At Amazon, workers are encouraged to tear apart one another’s ideas in meetings, toil long and late (emails arrive past midnight, followed by text messages asking why they were not answered), and held to standards that the company boasts are “unreasonably high.” The internal phone directory instructs colleagues on how to send secret feedback to one another’s bosses. Employees say it is frequently used to sabotage others. (The tool offers sample texts, including this: “I felt concerned about his inflexibility and openly complaining about minor tasks.”)Many of the newcomers filing in on Mondays may not be there in a few years. The company’s winners dream up innovations that they roll out to a quarter-billion customers and accrue small fortunes in soaring stock. Losers leave or are fired in annual cullings of the staff — “purposeful Darwinism,” one former Amazon human resources director said. Some workers who suffered from cancer, miscarriages and other personal crises said they had been evaluated unfairly or edged out rather than given time to recover.Even as the company tests delivery by drone and ways to restock toilet paper at the push of a bathroom button, it is conducting a little-known experiment in how far it can push white-collar workers, redrawing the boundaries of what is acceptable. The company, founded and still run by Jeff Bezos, rejects many of the popular management bromides that other corporations at least pay lip service to and has instead designed what many workers call an intricate machine propelling them to achieve Mr. Bezos’ ever-expanding ambitions.“This is a company that strives to do really big, innovative, groundbreaking things, and those things aren’t easy,” said Susan Harker, Amazon’s top recruiter. “When you’re shooting for the moon, the nature of the work is really challenging. For some people it doesn’t work.”
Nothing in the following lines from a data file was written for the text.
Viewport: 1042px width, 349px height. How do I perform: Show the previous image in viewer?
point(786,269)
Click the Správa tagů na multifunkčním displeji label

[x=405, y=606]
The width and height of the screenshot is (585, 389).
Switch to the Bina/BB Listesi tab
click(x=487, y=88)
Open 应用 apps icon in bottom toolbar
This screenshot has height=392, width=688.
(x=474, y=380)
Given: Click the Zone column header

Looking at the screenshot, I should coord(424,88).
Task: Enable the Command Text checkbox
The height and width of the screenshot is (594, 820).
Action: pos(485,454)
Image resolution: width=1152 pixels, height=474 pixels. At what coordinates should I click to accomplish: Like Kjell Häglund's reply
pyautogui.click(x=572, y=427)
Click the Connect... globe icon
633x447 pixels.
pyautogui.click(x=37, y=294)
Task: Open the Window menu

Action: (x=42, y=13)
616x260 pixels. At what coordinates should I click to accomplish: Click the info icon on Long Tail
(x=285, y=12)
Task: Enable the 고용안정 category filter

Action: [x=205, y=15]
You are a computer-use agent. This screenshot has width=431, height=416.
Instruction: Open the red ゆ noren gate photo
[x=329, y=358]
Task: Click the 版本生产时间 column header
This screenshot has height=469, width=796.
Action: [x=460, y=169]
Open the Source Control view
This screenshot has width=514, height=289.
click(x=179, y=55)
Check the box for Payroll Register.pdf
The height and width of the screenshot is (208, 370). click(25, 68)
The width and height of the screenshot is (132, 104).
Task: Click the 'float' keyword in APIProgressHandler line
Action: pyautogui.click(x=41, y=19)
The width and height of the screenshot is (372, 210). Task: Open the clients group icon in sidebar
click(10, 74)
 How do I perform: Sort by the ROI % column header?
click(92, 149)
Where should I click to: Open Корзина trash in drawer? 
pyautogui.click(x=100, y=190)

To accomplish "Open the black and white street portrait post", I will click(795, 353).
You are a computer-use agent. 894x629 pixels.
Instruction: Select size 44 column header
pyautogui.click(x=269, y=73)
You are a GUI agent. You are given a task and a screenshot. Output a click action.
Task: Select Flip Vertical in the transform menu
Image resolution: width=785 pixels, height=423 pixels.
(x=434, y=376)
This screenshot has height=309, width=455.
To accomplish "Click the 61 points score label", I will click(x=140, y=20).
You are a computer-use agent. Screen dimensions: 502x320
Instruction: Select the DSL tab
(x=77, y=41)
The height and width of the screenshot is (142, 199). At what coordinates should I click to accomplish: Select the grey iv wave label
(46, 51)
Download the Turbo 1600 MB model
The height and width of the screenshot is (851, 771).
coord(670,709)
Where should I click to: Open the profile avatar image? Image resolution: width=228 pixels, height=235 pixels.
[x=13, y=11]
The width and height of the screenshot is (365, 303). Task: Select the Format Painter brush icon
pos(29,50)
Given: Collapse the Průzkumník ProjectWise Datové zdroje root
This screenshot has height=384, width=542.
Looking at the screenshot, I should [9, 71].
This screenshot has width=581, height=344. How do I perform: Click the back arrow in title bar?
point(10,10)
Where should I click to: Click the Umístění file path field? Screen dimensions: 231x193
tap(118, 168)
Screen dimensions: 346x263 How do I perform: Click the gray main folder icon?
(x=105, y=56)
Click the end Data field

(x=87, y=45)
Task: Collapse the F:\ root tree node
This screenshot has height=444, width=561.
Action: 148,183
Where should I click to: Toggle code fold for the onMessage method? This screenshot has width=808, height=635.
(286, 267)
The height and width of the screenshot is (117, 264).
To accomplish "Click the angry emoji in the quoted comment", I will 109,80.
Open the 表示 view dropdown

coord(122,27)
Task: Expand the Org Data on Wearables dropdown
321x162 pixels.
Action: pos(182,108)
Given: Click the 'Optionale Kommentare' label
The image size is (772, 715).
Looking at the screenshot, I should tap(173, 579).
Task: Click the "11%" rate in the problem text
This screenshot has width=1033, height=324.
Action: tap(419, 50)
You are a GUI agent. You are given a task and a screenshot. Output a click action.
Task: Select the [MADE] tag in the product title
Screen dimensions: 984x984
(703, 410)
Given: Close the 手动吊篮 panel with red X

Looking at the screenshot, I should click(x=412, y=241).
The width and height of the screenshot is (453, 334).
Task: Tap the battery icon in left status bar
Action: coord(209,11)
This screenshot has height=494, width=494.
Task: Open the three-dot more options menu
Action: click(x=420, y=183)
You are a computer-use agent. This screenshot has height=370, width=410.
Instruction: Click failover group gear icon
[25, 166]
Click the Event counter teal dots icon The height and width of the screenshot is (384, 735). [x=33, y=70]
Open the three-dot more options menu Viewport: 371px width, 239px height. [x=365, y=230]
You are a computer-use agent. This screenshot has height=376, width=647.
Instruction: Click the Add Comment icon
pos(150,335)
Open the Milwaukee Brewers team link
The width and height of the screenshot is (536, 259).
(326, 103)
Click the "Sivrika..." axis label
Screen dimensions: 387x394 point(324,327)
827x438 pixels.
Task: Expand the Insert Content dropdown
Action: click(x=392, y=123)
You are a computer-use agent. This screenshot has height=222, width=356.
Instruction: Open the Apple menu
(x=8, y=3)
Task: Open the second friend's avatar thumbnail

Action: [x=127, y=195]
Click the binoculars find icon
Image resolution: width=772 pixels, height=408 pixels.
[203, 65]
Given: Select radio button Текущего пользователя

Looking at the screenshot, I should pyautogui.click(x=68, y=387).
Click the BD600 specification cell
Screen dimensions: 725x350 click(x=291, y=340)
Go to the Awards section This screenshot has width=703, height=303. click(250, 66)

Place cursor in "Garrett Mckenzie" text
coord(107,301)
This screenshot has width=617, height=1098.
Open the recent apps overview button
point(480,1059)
Gee, sounds like a wonderful place to work.
Perhaps they can pass out some Depends for the white collar workers, because God knows, there is NO TIME to go the bathroom when there is money to be made, businesses to be disrupted, innovation to be enjoyed, etc.
Sounds a lot like Success Academies, doesn't it?
And of course Dear Leader at Amazon, Jeff Bezos, is a supporter of education reformers like Success Academies.
Makes sense when you see the insanity of the company he created, the damage it does to its employees.
Comes out of the same mental, emotional and spiritual illness that Success Academies comes from.
Listen, if damaging your health, working 24/7 and never turning off the connection to work is what it takes to be a "success" in 21st Century America, then I'm happy to "fail".